Written instruction
Repeat word for word the rows below, from the line with "logotipų kūrimas (58, 453)" through the end of the rows. Omit the pictures.
=======
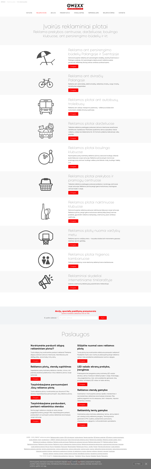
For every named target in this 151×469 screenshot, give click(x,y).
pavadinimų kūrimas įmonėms (99, 453)
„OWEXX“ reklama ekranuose (58, 439)
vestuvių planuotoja (74, 449)
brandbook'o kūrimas (84, 453)
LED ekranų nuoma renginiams (115, 437)
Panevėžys (104, 456)
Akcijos (53, 13)
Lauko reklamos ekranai (38, 446)
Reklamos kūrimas (108, 13)
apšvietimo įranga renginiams (103, 449)
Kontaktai (122, 13)
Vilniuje (47, 446)
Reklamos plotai (41, 13)
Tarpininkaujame (93, 13)
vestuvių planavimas (62, 449)
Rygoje (95, 446)
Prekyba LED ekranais (104, 446)
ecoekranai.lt (45, 439)
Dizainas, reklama (48, 453)
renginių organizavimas (48, 449)
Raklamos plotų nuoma (57, 437)
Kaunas (88, 456)
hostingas (112, 451)
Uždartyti (146, 464)
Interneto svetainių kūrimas (44, 451)
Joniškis (90, 446)
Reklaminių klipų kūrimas (45, 444)
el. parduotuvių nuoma (79, 451)
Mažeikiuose (80, 446)
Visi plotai (29, 13)
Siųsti (102, 318)
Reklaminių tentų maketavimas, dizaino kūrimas (67, 444)
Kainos (115, 442)
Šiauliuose (64, 446)
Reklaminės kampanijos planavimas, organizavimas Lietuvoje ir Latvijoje (102, 444)
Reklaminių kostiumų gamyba (32, 449)
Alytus (86, 446)
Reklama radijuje (108, 442)
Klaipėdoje (57, 446)
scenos (92, 449)
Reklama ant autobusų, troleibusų (43, 442)
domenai (100, 451)
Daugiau (73, 66)
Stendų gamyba (79, 13)
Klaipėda (93, 456)
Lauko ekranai (79, 437)
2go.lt (39, 439)
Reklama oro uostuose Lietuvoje (78, 442)
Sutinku (138, 464)
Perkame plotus (65, 13)
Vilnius (83, 456)
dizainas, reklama (92, 451)
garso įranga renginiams (120, 449)
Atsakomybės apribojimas (60, 456)
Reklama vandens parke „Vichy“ (112, 439)
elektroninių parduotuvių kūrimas (62, 451)
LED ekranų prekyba (99, 437)
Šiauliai (99, 456)
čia (45, 466)
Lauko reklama (33, 439)
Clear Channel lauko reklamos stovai (78, 439)
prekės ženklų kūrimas (70, 453)
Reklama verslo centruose (61, 442)
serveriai (105, 451)
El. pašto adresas (50, 318)
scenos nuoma (85, 449)
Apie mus (71, 456)
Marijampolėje (72, 446)
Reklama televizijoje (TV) (95, 442)
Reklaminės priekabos (95, 439)
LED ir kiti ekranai (69, 437)
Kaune (52, 446)
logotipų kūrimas (58, 453)
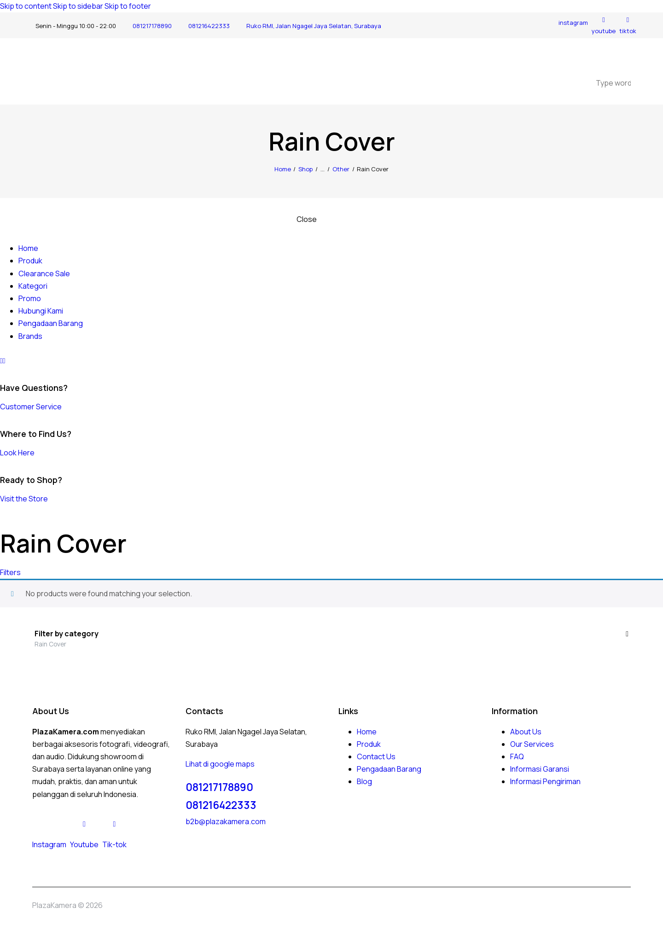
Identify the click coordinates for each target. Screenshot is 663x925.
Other (340, 169)
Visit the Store (24, 499)
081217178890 (219, 787)
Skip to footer (128, 6)
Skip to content (26, 6)
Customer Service (31, 406)
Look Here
=======
The completed task
logotipų kūrimas (58, 453)
Identify the click coordinates for each target. Screenshot is 663x925.
Other (340, 169)
Visit the Store (24, 499)
081217178890 (219, 787)
Skip to footer (128, 6)
Skip to content (26, 6)
Customer Service (31, 406)
Look Here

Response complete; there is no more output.